Frade Heitor C, Elnaeem Awab, Banerjee Pankhuri, Sharma Tripti, Wu Laura, Dabi Alok
Neurology, University of Texas Medical Branch, Galveston, USA.
Cureus. 2024 Sep 3;16(9):e68563. doi: 10.7759/cureus.68563. eCollection 2024 Sep.
Myelin oligodendrocyte glycoprotein antibody-associated disease (MOGAD) is a central nervous system demyelinating disease that has become a major source of morbidity among children and adults. In the first case, we present an 18-year-old Hispanic female with a recently resolved upper respiratory infection who presented with fever, headache, progressive quadriparesis, urinary retention, and encephalopathy. The hospital course involved autonomic dysfunction and prolonged intubation requiring tracheostomy and gastrostomy. Cerebrospinal fluid (CSF) showed pleocytosis and a positive MOG titer (1:40). Magnetic resonance imaging (MRI) showed longitudinally extensive cervicothoracic T2 hyperintensity and brain multifocal T2 hyperintensities. After high-dose intravenous methylprednisolone (IVMP) and intravenous immunoglobulin (IVIG), she had full neurological recovery by the last follow-up. The second case is of a 22-year-old Hispanic male who presented with progressive lower extremity paresthesia and weakness over six weeks. CSF demonstrated pleocytosis, elevated protein, oligoclonal bands, and MOG antibody. MRI revealed multiple subcortical T2-hyperintense lesions and enhancing midcervical and lower thoracic lesions. Treatment with IVMP led to minor improvement with discharge on steroid taper and azathioprine.
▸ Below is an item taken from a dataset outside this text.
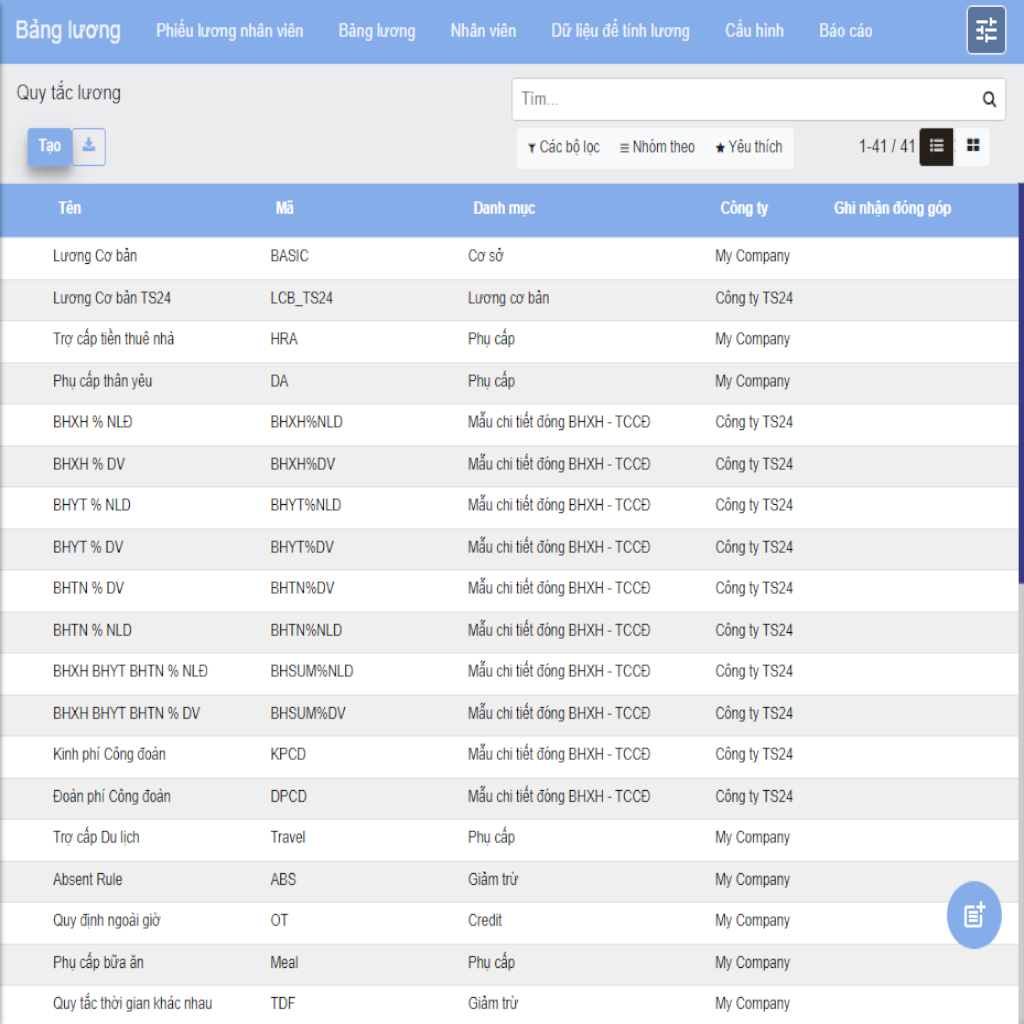Sort by the Tên column header
1024x1024 pixels.
coord(69,208)
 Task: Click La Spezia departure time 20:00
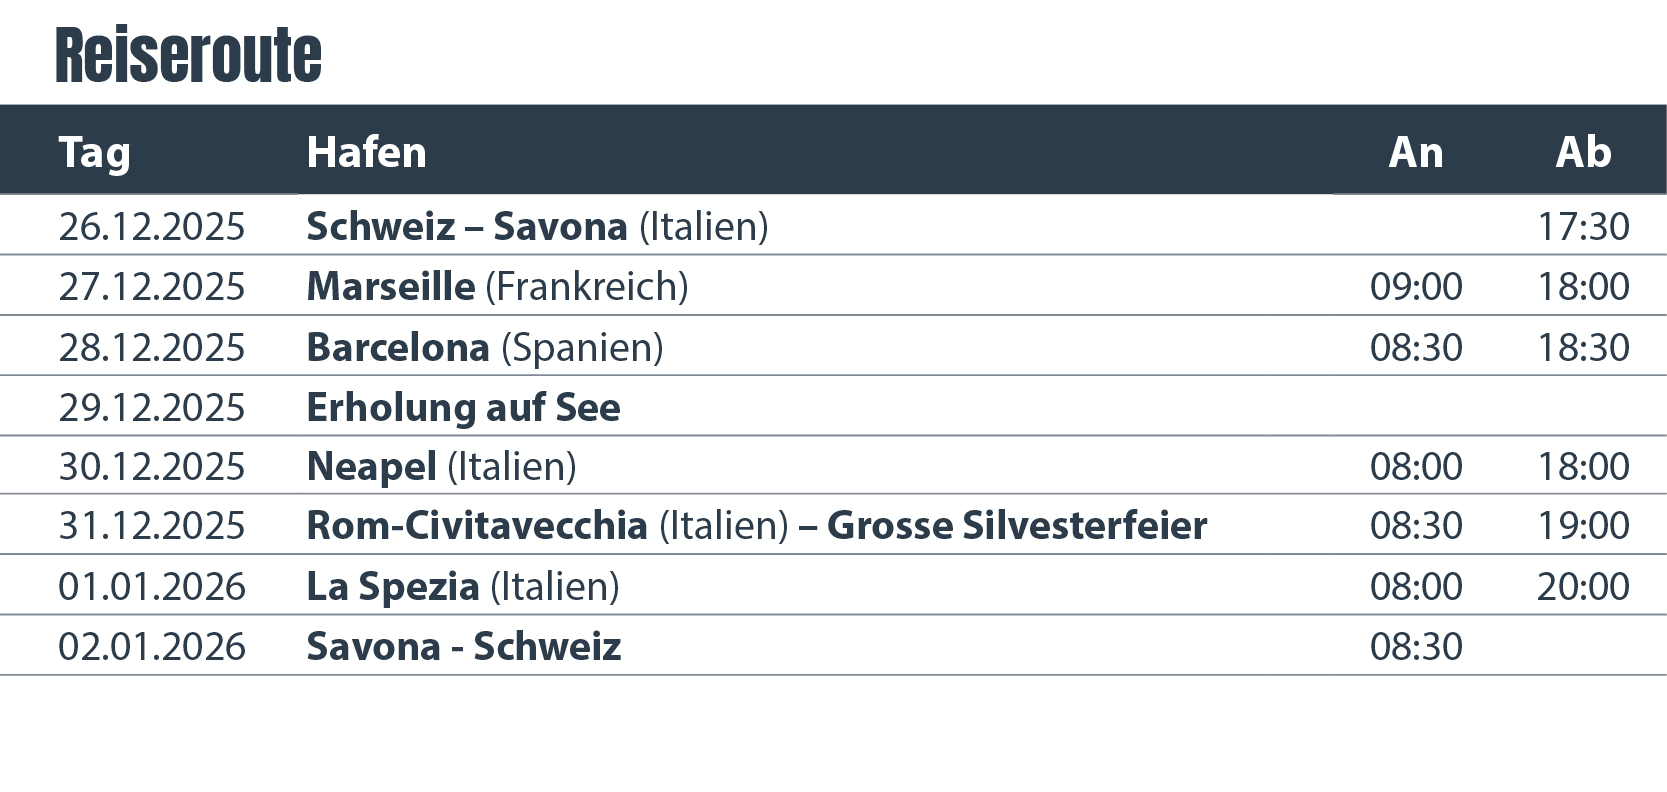(x=1583, y=587)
The patient's disease progressed with a fluctuating course requiring two readmissions with upper extremity weakness, right optic neuritis, and urinary sphincteric dysfunction with neuroradiologic worsening. Treatment throughout multiple admissions included intravenous steroids, IVIG, plasmapheresis, mycophenolate mofetil, and rituximab with minimal improvement, symptom recurrence, and progression of multifocal lesions. The patient died four months after the symptom onset. These cases had markedly different treatment responses despite similar baseline characteristics. The difference in morbidity and disability burden highlights the importance of further investigation of this condition through clinical trials.
髓鞘少突胶质细胞糖蛋白抗体相关疾病(MOGAD)是一种中枢神经系统脱髓鞘疾病,已成为儿童和成人发病的主要原因。在第一个病例中,我们介绍了一名18岁的西班牙裔女性,她近期上呼吸道感染已痊愈,随后出现发热、头痛、进行性四肢瘫、尿潴留和脑病。住院过程中出现自主神经功能障碍,需要长期插管,并进行气管造口术和胃造口术。脑脊液(CSF)显示细胞增多,MOG滴度阳性(1:40)。磁共振成像(MRI)显示颈胸段纵向广泛T2高信号和脑内多发T2高信号。在接受大剂量静脉注射甲基强的松龙(IVMP)和静脉注射免疫球蛋白(IVIG)治疗后,她在最后一次随访时神经功能完全恢复。第二个病例是一名22岁的西班牙裔男性,他在六周内出现进行性下肢感觉异常和无力。脑脊液显示细胞增多、蛋白升高、寡克隆带和MOG抗体。MRI显示多个皮质下T2高信号病变以及颈段中部和胸段下部病变强化。IVMP治疗后有轻微改善,出院时逐渐减少类固醇剂量并服用硫唑嘌呤。患者病情呈波动进展,因上肢无力、右眼视神经炎和尿道括约肌功能障碍伴神经影像学恶化而两次再次入院。多次入院期间的治疗包括静脉注射类固醇、IVIG、血浆置换、霉酚酸酯和利妥昔单抗,但改善甚微,症状复发,多灶性病变进展。患者在症状出现四个月后死亡。尽管基线特征相似,但这些病例的治疗反应明显不同。发病率和残疾负担的差异凸显了通过临床试验进一步研究这种疾病的重要性。